• SOURCE DATA:
--- START ---
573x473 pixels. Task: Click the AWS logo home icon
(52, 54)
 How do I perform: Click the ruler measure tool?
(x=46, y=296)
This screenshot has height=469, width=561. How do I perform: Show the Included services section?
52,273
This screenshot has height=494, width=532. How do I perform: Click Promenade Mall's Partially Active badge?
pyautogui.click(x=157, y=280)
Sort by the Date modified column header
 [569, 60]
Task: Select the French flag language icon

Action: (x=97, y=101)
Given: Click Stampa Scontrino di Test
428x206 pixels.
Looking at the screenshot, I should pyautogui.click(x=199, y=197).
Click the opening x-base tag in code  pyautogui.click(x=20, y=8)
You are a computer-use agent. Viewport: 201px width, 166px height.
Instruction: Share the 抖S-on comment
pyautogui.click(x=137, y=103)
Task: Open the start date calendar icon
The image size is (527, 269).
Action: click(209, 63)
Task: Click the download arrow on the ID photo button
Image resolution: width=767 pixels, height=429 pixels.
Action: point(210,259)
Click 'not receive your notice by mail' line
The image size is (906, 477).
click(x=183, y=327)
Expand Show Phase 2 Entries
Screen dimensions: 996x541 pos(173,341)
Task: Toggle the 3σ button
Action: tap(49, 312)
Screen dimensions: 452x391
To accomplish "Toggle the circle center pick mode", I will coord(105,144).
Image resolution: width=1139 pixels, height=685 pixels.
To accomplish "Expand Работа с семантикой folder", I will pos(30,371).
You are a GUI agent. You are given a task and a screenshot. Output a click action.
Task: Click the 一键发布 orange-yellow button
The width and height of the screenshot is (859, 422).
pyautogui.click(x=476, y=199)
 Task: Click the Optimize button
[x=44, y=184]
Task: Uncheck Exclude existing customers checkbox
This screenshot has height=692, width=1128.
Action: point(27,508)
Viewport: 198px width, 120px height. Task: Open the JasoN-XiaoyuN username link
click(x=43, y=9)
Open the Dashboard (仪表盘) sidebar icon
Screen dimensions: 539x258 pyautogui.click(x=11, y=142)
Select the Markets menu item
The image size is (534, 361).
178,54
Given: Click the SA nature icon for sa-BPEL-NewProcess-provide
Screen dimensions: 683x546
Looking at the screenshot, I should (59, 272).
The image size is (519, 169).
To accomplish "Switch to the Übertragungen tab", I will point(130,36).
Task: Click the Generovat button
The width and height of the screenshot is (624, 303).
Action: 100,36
--- END ---
• EXERCISE DESCRIPTION:
Every line containing the word "agent" must be copied from the material above.

• RESPONSE AREA:
You are a computer-use agent. Viewport: 201px width, 166px height.
You are a GUI agent. You are given a task and a screenshot. Output a click action.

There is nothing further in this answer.